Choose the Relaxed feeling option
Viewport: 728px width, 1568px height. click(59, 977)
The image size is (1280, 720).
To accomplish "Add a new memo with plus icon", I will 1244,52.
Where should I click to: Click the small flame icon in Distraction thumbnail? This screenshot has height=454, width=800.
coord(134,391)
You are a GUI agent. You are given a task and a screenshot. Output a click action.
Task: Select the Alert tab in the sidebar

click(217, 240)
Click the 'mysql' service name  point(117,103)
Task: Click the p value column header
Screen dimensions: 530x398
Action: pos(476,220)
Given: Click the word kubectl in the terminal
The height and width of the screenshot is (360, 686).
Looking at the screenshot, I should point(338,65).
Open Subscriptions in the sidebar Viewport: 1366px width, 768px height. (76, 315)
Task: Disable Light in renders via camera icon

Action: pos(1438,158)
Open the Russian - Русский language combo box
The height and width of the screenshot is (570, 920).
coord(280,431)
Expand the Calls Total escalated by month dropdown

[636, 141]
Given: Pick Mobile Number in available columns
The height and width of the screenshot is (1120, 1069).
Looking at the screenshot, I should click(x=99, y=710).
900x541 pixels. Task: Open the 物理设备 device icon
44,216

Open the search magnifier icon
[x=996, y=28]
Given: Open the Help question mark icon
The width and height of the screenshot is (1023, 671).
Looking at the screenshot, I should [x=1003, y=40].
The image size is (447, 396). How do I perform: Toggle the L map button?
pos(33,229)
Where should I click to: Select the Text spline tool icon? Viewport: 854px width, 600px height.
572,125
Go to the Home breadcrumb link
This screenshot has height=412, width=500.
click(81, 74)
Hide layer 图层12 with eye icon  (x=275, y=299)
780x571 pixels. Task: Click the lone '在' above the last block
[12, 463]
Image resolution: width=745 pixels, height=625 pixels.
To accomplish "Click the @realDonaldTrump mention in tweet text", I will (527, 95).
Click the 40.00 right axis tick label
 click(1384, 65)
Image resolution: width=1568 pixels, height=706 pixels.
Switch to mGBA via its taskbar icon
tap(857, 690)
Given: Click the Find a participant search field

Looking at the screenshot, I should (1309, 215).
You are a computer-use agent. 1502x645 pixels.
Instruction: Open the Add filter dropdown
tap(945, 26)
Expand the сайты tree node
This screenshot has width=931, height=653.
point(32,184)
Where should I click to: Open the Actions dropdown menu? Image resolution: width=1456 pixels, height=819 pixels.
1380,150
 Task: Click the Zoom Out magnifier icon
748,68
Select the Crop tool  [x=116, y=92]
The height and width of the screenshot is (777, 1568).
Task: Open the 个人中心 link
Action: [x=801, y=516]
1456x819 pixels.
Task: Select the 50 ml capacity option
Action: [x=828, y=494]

== == ==

» **Your instructions**: From the material above, extract every line that contains the word "dropdown".

» **Result for this task**:
Expand the Calls Total escalated by month dropdown
Instruction: Open the Add filter dropdown
Where should I click to: Open the Actions dropdown menu? Image resolution: width=1456 pixels, height=819 pixels.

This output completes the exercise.